__INSTRUCTIONS FOR THE TASK__:
Format everything from the first line down to the line containing "click(x=68, y=303)", inclusive, as a JSON list of strings with one string per line and no blank lines.

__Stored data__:
◇ ◇ ◇ ◇
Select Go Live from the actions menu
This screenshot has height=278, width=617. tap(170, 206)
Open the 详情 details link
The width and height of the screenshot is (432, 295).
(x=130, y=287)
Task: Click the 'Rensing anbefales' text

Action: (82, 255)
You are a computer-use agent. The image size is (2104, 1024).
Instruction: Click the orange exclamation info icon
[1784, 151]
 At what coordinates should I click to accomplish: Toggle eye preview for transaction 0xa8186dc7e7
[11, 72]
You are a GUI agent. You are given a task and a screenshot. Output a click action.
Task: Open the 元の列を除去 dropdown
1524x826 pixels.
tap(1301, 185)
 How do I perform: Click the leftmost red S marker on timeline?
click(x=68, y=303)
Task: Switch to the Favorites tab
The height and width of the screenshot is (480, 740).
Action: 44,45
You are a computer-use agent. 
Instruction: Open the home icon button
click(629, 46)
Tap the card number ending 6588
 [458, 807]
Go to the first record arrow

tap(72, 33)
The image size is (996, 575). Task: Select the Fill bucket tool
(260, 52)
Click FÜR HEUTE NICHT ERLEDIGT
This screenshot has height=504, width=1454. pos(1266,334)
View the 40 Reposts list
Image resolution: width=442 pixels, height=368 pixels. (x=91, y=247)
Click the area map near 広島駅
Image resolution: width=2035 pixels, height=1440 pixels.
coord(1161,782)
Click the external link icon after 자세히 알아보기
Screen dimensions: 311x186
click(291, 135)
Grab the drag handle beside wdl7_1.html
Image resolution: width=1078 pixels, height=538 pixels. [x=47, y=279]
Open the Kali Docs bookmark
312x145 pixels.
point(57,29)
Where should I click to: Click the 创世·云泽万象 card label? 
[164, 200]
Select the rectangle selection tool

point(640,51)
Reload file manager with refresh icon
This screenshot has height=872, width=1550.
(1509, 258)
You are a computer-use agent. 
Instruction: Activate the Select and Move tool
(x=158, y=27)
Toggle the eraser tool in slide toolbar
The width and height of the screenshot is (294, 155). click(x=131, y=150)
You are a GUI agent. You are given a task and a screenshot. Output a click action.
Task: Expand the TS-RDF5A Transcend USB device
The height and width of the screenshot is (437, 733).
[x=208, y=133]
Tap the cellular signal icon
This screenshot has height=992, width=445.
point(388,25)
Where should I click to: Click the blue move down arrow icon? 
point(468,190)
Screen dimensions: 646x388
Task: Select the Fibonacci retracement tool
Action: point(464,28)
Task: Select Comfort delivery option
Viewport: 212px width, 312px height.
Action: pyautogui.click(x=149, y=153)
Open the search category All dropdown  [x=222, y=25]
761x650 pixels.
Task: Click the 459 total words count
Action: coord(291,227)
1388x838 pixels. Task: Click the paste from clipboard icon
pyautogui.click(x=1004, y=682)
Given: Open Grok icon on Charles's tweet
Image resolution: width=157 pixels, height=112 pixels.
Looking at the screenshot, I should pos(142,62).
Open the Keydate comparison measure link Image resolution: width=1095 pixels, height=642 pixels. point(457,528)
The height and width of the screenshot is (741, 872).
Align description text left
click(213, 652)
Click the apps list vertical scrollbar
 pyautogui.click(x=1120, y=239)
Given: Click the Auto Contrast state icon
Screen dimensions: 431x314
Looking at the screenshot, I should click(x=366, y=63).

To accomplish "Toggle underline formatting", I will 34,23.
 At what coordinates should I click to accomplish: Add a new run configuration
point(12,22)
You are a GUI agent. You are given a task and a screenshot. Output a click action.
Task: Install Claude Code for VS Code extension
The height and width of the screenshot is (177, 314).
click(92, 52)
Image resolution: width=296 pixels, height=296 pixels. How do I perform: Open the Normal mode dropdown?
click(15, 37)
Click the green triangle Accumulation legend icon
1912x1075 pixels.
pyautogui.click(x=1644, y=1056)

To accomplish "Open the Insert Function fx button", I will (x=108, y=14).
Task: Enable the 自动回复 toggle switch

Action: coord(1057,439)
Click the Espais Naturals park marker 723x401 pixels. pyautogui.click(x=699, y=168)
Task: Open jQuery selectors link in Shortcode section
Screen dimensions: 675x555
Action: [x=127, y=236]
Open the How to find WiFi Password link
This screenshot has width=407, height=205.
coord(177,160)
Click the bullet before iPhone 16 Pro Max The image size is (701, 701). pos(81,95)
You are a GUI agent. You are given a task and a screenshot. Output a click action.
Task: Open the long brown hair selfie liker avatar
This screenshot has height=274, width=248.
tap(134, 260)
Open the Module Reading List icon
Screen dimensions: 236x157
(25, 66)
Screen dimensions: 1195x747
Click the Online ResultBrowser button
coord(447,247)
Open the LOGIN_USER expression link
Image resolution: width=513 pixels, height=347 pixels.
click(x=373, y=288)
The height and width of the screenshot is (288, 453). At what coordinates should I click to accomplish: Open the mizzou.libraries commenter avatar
◇ ◇ ◇ ◇
__SOLUTION TO THIS TASK__:
[
  "Select Go Live from the actions menu",
  "This screenshot has height=278, width=617. tap(170, 206)",
  "Open the 详情 details link",
  "The width and height of the screenshot is (432, 295).",
  "(x=130, y=287)",
  "Task: Click the 'Rensing anbefales' text",
  "Action: (82, 255)",
  "You are a computer-use agent. The image size is (2104, 1024).",
  "Instruction: Click the orange exclamation info icon",
  "[1784, 151]",
  " At what coordinates should I click to accomplish: Toggle eye preview for transaction 0xa8186dc7e7",
  "[11, 72]",
  "You are a GUI agent. You are given a task and a screenshot. Output a click action.",
  "Task: Open the 元の列を除去 dropdown",
  "1524x826 pixels.",
  "tap(1301, 185)",
  " How do I perform: Click the leftmost red S marker on timeline?",
  "click(x=68, y=303)"
]